Barry MacKenzie, longtemps associé au programme de hockey de Notre Dame, était l’entraîneur des Hounds qui ont remporté la Coupe du Centenaire, le championnat national, à leur première année comme membres de la Ligue de hockey junior de la Saskatchewan.

« Nous étions jeunes », se souvient MacKenzie. « J’avais été l’entraîneur de la plupart des jeunes pendant un an ou deux au midget. Je savais ce dont ils étaient capables, mais personne n’avait idée de ce que nous allions faire. »

Ces jeunes de Notre Dame ont réalisé des exploits inimaginables. Dix-neuf membres de l’équipe ont obtenu des bourses d’études de collèges américains. Parmi eux, Jason Herter, qui allait être repêché en première ronde par les Canucks de Vancouver, et des joueurs de la Ligue nationale de hockey tels Scott Pellerin, Joby Messier, Rod Brind'Amour et Curtis Joseph.

Tout au long de la saison, les Hounds ont cumulé les victoires, mais souvent par un écart très mince. Green a dit que cela a permis aux Hounds de se forger le caractère nécessaire pour connaître du succès le temps des éliminatoires venu.

Lors des éliminatoires, un seul obstacle important a ralenti les Hounds : les Terriers de Yorkton, qui ont forcé Notre Dame à disputer six matchs.

À la Coupe ANAVET, face à la meilleure équipe du Manitoba, les Blues de Winnipeg Sud, les Hounds ont balayé la série de quatre matchs. Ceci allait donc donner lieu à la série de la saison opposant les Hounds aux champions de l’Alberta et de la Colombie-Britannique, l’équipe de Calgary.

Les Hounds ont de nouveau eu peur.

Calgary a pris une avance de 3 -1 dans la série forçant les Hounds à faire face à l’élimination pour la première fois.

« Il ne fait aucun doute que ce fut une série difficile.

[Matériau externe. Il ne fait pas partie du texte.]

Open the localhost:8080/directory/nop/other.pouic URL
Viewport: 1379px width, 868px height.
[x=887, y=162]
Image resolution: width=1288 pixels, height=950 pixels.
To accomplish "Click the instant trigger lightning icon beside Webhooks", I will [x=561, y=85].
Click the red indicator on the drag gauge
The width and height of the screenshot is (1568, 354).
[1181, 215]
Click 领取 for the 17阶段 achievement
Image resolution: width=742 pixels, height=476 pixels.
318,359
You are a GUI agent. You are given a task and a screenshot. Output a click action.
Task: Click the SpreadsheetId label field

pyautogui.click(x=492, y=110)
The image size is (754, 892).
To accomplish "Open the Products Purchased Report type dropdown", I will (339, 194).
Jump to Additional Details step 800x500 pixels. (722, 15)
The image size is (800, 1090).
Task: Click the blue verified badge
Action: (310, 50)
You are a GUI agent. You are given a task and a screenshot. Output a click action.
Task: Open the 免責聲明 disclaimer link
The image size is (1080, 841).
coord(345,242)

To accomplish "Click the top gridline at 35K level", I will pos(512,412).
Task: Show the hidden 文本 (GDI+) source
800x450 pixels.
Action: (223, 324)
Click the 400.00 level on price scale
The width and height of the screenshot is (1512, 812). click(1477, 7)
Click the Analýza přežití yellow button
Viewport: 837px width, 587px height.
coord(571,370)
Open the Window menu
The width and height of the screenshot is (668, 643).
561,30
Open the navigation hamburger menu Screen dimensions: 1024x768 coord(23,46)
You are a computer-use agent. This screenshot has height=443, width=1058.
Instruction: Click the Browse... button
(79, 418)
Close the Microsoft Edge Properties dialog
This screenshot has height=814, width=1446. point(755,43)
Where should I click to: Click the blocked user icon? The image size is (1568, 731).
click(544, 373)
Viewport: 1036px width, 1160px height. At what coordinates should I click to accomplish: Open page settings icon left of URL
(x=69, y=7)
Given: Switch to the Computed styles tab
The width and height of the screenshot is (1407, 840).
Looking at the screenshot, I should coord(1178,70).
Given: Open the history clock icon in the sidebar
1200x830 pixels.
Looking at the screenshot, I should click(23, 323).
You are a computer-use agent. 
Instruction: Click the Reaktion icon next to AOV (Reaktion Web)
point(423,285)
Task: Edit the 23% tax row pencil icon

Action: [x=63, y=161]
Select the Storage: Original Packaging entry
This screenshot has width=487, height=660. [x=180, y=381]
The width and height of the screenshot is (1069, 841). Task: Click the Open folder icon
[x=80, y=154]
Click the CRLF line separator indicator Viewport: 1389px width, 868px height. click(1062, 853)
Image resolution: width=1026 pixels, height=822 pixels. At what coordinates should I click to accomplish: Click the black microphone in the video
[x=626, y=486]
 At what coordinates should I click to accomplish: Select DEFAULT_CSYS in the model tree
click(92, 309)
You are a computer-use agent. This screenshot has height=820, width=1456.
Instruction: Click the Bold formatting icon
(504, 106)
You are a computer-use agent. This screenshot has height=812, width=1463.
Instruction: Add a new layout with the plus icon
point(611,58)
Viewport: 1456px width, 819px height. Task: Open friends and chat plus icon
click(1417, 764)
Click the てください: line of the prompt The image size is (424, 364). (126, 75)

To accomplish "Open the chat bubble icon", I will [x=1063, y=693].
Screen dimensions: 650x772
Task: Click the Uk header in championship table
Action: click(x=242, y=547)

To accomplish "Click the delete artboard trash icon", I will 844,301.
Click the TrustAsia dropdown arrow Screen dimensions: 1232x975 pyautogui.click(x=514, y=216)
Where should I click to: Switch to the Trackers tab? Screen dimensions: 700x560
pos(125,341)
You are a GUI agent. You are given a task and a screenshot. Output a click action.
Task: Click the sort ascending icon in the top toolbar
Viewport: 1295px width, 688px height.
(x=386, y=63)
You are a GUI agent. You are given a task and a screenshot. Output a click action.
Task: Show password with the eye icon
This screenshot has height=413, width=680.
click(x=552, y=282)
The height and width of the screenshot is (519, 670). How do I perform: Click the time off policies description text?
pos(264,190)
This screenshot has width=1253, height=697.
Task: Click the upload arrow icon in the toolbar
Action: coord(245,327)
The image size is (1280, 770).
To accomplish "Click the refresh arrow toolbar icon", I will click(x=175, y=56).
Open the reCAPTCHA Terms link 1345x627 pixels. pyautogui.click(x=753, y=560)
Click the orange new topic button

Nous tirions de l’arrière 3 -1 et presque tout le monde croyait que nous étions cuits », dit MacKenzie.

Gauvin dit que MacKenzie est le grand responsable du revirement grâce au discours qu’il a prononcé avant le cinquième match. « Il a dit « Les gars, vous pourriez plier bagage et être quand même considérés comme des héros. Vous n’êtes qu’un groupe de joueurs midgets, mais pourquoi voudriez-vous vous arrêter ici? ». » Lors du cinquième match, « nous étions possédés », dit Gauvin. Les Hounds ont gagné le match 7 -2.

Toutefois, les Canucks semblaient toujours être en contrôle alors que la série allait se transporter à Calgary pour les sixième et septième matchs. Mais Notre Dame a remporté le sixième match ce qui a permis aux Hounds de jouer leur carte maîtresse, l’appui de toute une école, pour le septième match.

« Nous avons fait monter toute l’école à bord d’autobus en direction de Calgary », dit MacKenzie. « Ils avaient une extrémité (de l’aréna) pour nous. Ce fut toute une motivation pour nos jeunes de voir tous ces visages rouges (la couleur des Hounds). »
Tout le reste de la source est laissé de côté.